Yes, I am a killjoy. Yes, such is the publishing industry. So what, exactly, do you have to do to get your work of art on bookshelves?

IMPERATIVE!
DO NOT, UNDER ANY CIRCUMSTANCES start sending your manuscript out to agents. Every novel needs a beginning, middle and end; character flaws that prevent your hero from succeeding too early on in the story; character development; descriptive settings; humor, tragedy, mystery, etc.

Your first necessity is to find out if your book is any good. You can find out through:

Your mom
If you’ve never written anything before but your family loves it, this is not a guarantee that you have talent. No one who loves you is going to tell you to your face that your novel sucks. You need to show your baby to strangers.

Your friends
Your besties have read your book and they tell you it’s good but they aren’t raving. They have kind words and some suggestions, but they aren’t on the phone to their other besties telling them they absolutely MUST read your offerings. This is a CLUE that your book is only sort of good . . . or it’s total crap.

Strangers
These are the most honest of all (except for the trolls, who are despicable creatures who live under bridges and eat you when you try to cross over).
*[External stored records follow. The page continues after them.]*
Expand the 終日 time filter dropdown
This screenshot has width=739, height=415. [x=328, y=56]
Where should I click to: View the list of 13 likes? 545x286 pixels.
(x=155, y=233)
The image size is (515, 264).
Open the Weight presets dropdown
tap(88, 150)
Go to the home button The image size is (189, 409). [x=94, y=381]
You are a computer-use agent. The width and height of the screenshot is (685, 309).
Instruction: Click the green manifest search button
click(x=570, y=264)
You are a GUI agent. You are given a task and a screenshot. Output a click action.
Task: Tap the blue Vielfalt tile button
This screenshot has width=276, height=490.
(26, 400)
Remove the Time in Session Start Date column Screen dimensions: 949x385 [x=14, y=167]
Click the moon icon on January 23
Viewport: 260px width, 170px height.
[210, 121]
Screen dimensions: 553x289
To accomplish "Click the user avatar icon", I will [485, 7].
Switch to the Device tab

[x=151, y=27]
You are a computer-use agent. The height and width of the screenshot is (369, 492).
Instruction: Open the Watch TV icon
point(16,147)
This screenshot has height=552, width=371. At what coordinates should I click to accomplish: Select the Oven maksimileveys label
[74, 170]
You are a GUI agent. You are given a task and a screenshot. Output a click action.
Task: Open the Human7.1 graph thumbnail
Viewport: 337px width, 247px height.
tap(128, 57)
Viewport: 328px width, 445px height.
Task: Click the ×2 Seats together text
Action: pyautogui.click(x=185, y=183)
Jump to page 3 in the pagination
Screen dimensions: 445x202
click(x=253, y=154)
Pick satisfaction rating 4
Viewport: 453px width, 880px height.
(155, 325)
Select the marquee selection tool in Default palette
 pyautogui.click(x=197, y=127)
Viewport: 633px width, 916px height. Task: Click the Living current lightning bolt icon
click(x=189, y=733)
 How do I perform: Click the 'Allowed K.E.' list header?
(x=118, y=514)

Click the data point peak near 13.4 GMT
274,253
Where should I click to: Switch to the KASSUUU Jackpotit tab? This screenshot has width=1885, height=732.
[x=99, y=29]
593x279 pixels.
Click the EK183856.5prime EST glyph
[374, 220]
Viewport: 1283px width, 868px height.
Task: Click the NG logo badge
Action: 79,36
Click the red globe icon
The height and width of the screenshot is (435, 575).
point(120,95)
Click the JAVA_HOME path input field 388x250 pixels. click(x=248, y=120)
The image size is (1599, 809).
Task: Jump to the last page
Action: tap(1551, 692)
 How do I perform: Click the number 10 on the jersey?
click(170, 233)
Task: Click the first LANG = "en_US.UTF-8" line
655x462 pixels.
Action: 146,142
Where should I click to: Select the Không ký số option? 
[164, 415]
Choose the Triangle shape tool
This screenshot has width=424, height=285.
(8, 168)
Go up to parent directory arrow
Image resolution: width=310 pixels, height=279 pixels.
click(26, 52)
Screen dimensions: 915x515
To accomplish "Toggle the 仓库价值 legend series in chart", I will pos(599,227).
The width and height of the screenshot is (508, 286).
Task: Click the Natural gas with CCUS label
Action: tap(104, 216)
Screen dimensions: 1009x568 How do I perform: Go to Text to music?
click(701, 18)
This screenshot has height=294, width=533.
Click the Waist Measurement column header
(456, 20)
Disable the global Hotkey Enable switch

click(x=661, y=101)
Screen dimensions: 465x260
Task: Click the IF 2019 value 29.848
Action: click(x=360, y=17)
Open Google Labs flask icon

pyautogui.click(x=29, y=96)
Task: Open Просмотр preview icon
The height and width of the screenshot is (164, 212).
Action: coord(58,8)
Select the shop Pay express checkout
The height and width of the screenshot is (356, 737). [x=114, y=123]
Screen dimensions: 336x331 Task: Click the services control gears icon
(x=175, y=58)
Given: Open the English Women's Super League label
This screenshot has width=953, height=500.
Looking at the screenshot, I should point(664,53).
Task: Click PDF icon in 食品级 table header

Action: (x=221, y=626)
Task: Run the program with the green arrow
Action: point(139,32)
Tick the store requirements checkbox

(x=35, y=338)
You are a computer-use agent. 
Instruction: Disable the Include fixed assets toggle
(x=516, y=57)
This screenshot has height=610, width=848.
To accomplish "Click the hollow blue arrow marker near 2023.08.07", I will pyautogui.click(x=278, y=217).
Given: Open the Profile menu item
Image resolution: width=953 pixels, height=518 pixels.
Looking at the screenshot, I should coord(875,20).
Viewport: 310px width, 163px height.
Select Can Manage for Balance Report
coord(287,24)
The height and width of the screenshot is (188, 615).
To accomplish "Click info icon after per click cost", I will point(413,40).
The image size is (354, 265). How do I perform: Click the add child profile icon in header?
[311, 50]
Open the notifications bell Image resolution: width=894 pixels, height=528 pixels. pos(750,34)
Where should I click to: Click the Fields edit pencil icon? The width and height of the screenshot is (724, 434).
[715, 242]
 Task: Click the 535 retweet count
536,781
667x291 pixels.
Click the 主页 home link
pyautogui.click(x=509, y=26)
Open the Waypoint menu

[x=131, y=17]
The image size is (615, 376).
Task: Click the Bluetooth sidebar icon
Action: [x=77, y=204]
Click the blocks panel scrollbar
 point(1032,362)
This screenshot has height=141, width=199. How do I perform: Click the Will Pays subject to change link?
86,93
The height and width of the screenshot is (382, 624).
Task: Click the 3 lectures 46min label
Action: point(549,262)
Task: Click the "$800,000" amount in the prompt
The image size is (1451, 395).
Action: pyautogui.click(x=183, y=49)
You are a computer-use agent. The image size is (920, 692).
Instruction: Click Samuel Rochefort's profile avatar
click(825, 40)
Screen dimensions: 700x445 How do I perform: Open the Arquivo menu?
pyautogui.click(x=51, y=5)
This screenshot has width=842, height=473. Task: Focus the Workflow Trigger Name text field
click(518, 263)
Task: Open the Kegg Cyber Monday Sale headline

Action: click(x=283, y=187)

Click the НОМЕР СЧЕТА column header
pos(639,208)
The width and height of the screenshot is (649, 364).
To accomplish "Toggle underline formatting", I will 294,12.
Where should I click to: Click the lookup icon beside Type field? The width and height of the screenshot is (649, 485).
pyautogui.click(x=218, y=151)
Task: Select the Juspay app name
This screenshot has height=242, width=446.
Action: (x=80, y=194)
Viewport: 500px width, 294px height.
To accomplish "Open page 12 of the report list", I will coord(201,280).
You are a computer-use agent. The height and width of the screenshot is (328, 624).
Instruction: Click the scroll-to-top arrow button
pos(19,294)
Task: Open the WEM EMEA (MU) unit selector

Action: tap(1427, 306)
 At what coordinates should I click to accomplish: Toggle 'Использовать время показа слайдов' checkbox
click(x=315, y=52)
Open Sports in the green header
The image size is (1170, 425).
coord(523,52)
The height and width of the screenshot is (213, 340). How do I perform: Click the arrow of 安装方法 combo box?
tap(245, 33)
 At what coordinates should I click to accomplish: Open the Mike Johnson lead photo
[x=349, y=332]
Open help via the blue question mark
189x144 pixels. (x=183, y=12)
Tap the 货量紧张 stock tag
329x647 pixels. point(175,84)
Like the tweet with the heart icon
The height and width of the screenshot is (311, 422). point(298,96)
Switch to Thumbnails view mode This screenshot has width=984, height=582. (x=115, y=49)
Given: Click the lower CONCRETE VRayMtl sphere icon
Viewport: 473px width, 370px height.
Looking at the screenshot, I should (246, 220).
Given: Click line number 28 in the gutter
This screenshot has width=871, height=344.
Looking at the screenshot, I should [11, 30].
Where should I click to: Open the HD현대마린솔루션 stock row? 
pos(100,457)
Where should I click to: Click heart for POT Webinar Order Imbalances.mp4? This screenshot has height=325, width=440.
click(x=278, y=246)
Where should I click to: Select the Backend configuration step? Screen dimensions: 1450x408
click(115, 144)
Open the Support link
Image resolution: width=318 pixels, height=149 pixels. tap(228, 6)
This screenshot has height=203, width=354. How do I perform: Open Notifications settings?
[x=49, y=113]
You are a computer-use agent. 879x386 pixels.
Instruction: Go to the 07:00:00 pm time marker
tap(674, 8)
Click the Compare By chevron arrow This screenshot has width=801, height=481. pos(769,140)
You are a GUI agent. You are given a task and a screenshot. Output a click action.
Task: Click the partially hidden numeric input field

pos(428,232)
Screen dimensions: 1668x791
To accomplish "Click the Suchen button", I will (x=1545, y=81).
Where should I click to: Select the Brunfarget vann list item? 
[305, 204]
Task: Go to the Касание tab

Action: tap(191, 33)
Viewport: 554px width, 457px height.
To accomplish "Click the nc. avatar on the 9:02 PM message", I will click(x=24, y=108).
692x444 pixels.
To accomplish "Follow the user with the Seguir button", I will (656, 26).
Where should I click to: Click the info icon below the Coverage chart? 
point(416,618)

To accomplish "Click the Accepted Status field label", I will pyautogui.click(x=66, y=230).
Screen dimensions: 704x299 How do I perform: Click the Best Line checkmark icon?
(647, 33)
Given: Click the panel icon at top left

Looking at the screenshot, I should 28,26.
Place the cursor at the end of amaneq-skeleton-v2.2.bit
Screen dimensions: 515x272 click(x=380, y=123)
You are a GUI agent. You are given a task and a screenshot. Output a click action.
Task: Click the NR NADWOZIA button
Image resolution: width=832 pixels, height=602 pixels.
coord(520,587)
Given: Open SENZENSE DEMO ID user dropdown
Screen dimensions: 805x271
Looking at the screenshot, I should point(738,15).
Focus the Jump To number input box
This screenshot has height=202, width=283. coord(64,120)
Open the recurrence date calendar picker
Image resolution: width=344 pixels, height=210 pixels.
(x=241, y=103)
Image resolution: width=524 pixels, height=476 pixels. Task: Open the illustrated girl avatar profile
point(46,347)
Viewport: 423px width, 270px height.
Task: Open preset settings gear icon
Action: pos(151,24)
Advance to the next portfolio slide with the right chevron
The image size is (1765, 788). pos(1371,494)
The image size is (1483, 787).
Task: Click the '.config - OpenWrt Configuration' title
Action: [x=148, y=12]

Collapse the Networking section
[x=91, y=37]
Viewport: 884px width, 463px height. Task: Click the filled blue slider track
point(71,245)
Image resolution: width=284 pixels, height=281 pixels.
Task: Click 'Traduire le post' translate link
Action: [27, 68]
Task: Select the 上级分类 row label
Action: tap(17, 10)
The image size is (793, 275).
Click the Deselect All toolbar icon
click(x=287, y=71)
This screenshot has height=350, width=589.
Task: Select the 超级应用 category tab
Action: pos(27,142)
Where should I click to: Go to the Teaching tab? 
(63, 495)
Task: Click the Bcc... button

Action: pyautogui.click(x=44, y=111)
BOOK WRITING GROUPS – you submit a chapter a month and you must review the other writers’ chapters for them, or only one chapter from one writer is shared per month. This can be excruciatingly slow, and most writers love to slam your writing rather than build you up and point out the good parts. The benefit of a writing group is that it’s free.

DEVELOPMENTAL EDITORS – S/he will work with you, chapter by chapter, until your book gets to a good enough level to be published. Unless you have a very close friend who will do it for free, this can get expensive. Sometimes you can get lucky and find an editor who will edit in exchange for some other skill you have, like cleaning his guns or her toilets five times a week for the next year.

WEEKEND RETREATS – Bring the outline of your novel (with its main plot and subplots) to a writers’ retreat and get the instant feedback, advice and encouragement you can use to develop your story once you get home. Count on spending just under $1,000 between your flights, car rental, food and the retreat center.

ONLINE WRITING GROUPS – Usually you post your first chapter online and you must give a certain number of reviews on other novels before you can post the next one. Depending on the popularity of the site, this might be your best free option.

“But I don’t want to WAIT!” you whine. Believe me, you can whine all you like and it won’t make your book any better. What you need is a lot of patience and time. If you think about it realistically, your book can wait another few months to a year before it drops off the shelves into the hands of the frenzied masses. You really don’t want to embarrass yourself by attempting to fob off your half-baked novel—that hasn’t a touch of excellence added to it—on them. Or do you . . . ?

Every piece of writing needs to be clear and precise. With microscope in hand, Inksnatcher’s writing and editing service will hone any work until it glitters in the light of a 1,000 watt bulb.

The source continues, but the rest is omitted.